Ogni disco è un viaggio. Ma ci sono album che non si limitano a portarti da un punto A a un punto B: ti costringono a guardarti dentro, a smontarti e rimetterti insieme con una nuova forma. È il caso di “Uomini Cani Gabbiani”, l’ultima opera del duo LE FESTE ANTONACCI che si muove tra lotte intime e rivelazioni improvvise, in un cammino sonoro fatto di sottrazione, tensione e intuizione.
L’album non nasce da un’urgenza esplicita, ma da un movimento sotterraneo, un accumulo di esperienze, emozioni e improvvisazioni che col tempo ha trovato la sua forma, affiorando come una necessità che si impone da sola.
Li abbiamo intervistati seguendo proprio la struttura del “viaggio dell’eroe”: una narrazione archetipica, perfetta per chi — come loro — ha attraversato un cambiamento reale, umano e artistico.
🎤 L’intervista
Ogni viaggio dell’eroe inizia con una “chiamata”. Qual è stata la vostra? Il momento in cui avete capito che Uomini Cani Gabbiani doveva nascere?
Più che una chiamata è stato un movimento lento che si è materializzato in questa raccolta di brani. Sono delle idee musicali figlie di due o tre sessioni di improvvisazione sparse negli ultimi tre anni, che stavano lì a crescere sottoterra a nostra insaputa e pian piano sono emerse. Nei pezzi si sono delineate tematiche coerenti, come una necessità che affiora senza che sia esercitata una particolare forma di controllo. E alla fine è venuto fuori un discorso che aveva senso insieme.
Nel disco si sentono battaglie interiori, corse, rivelazioni. Qual è stata per voi la sfida più grande da affrontare scrivendolo?
Il testo di “Ora è meglio di prima” è stato veramente difficile. Trovare delle parole che ci soddisfacessero, che si sposassero bene con la musica e l’ambiente del pezzo, è stata una lotta. Ogni volta che si apriva una pista interessante, dopo ore di esplorazioni quasi psicanalitiche, non reggeva fino al giorno dopo. Il pezzo non ha nessun paravento ironico dietro cui nascondersi, ed era sostanzialmente una prima volta, “nudi” di fronte alla necessità di dire una cosa.

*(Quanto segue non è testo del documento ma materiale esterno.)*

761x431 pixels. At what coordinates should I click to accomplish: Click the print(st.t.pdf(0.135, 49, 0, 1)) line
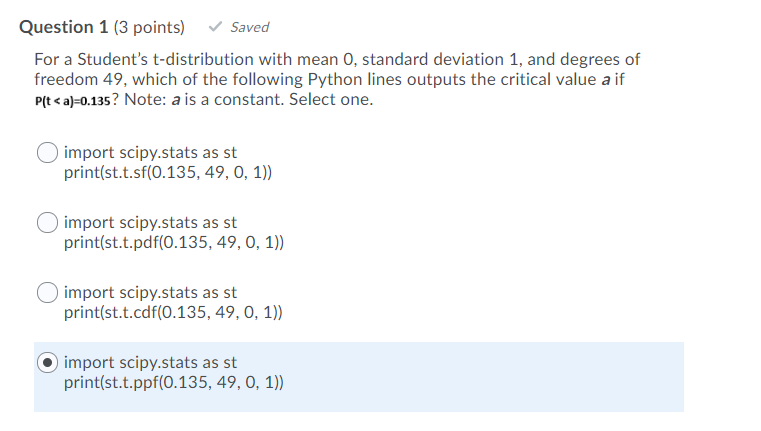173,242
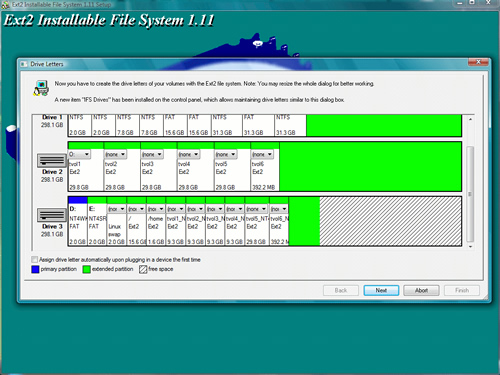Click the Next button
Screen dimensions: 500x375
[381, 290]

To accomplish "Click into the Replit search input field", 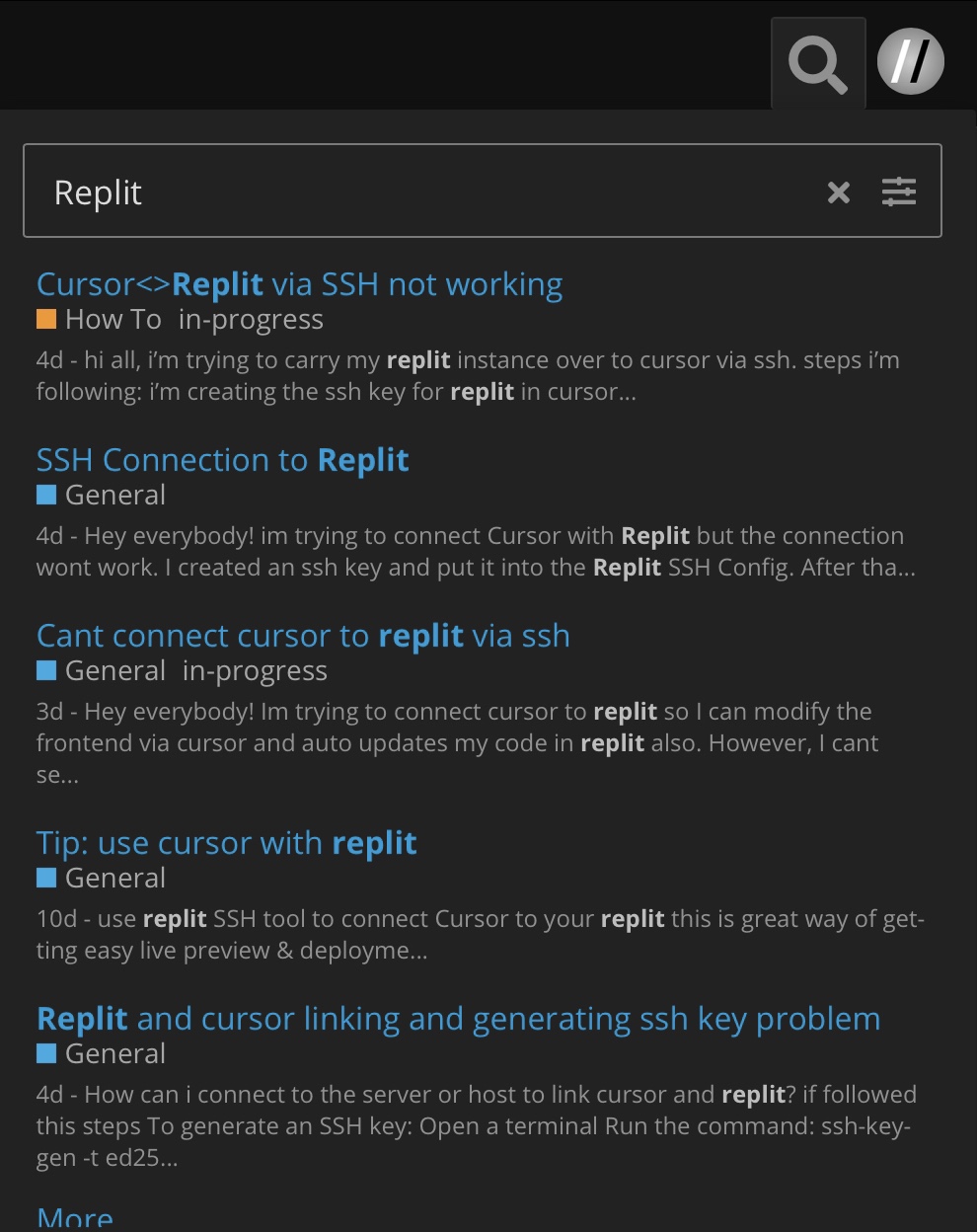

L’altra grossa difficoltà, più di ordine sonico, è stata cercare di mantenere una certa piacevolezza in alcuni brani piuttosto pungenti, senza perdere energia e la giusta cattiveria.

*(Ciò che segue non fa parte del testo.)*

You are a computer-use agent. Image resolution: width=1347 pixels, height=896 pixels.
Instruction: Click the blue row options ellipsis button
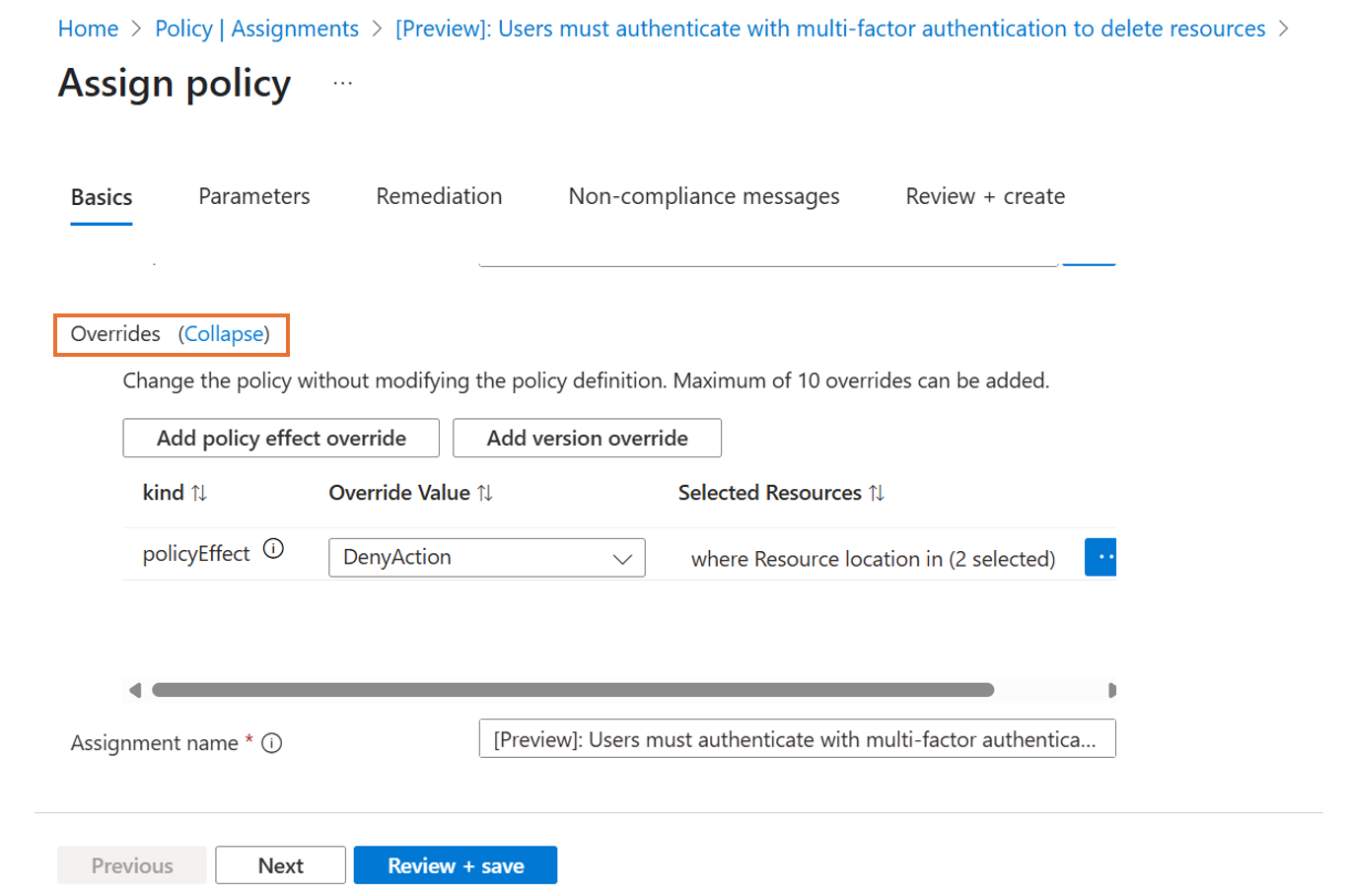(1100, 557)
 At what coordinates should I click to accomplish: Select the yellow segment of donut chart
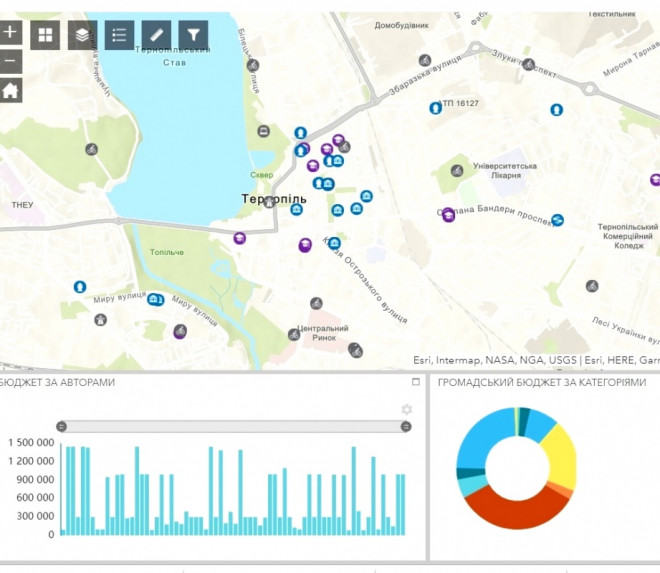click(x=562, y=456)

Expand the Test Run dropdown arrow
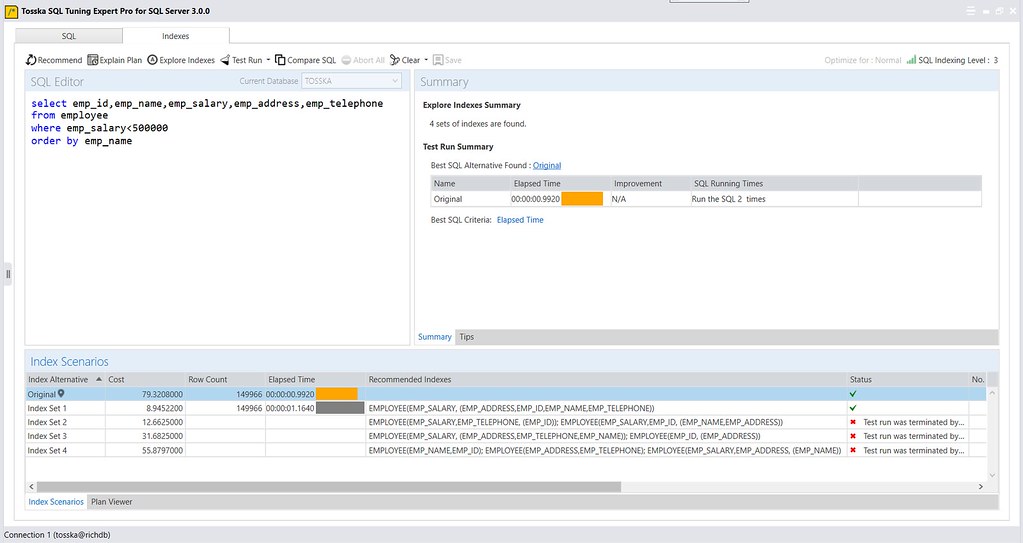pos(268,60)
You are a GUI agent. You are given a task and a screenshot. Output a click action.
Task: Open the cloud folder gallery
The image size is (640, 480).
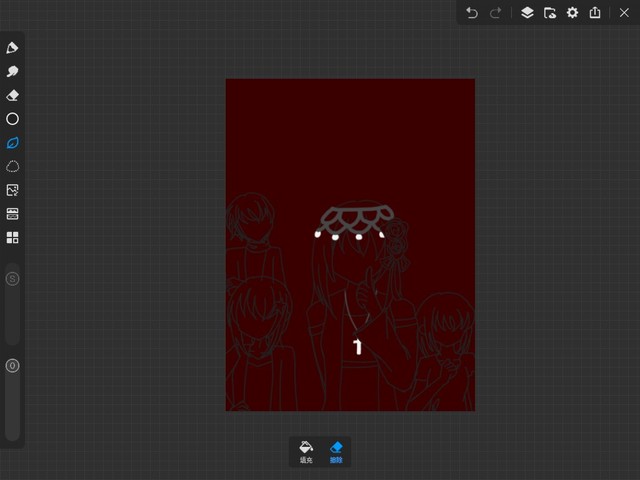pos(550,13)
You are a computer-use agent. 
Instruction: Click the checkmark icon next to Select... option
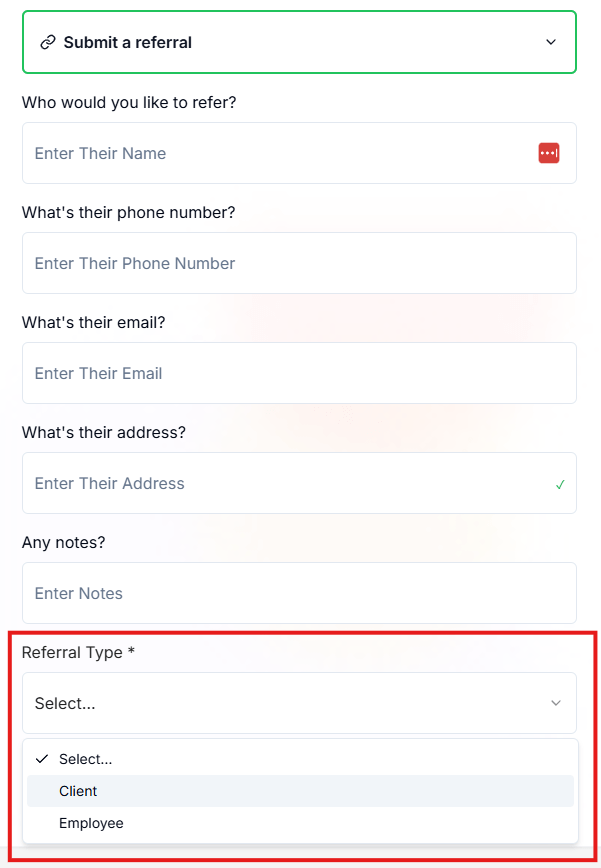coord(42,759)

C’è sempre una “guida” o un incontro che cambia la prospettiva: chi o cosa vi ha aiutato a guardare le vostre canzoni da un altro punto di vista?
Una sola guida non c’è stata. Più un gruppo di persone i cui movimenti di sopracciglio e di piede confermano la direzione presa o la demoliscono. Di fronte a una conferma bene, di fronte a una demolizione bene lo stesso: anche perché è già un travaglio non da poco trovare una via che sia sintesi della visione nostra, che siamo comunque due e non per forza d’accordo!
Nella dualità riusciamo ad avere cambi di prospettiva che nella solitudine sono impossibili, e diventiamo la nostra stessa guida — pessima forma di governo, ottimo viatico di creatività: trovare soluzioni sbagliate a errori di fondo e uscirne con tutt’altro.
Alla fine del viaggio, l’eroe torna a casa trasformato. Dopo aver chiuso l’album, cosa vi portate dietro? Cosa è cambiato in voi, musicalmente o umanamente?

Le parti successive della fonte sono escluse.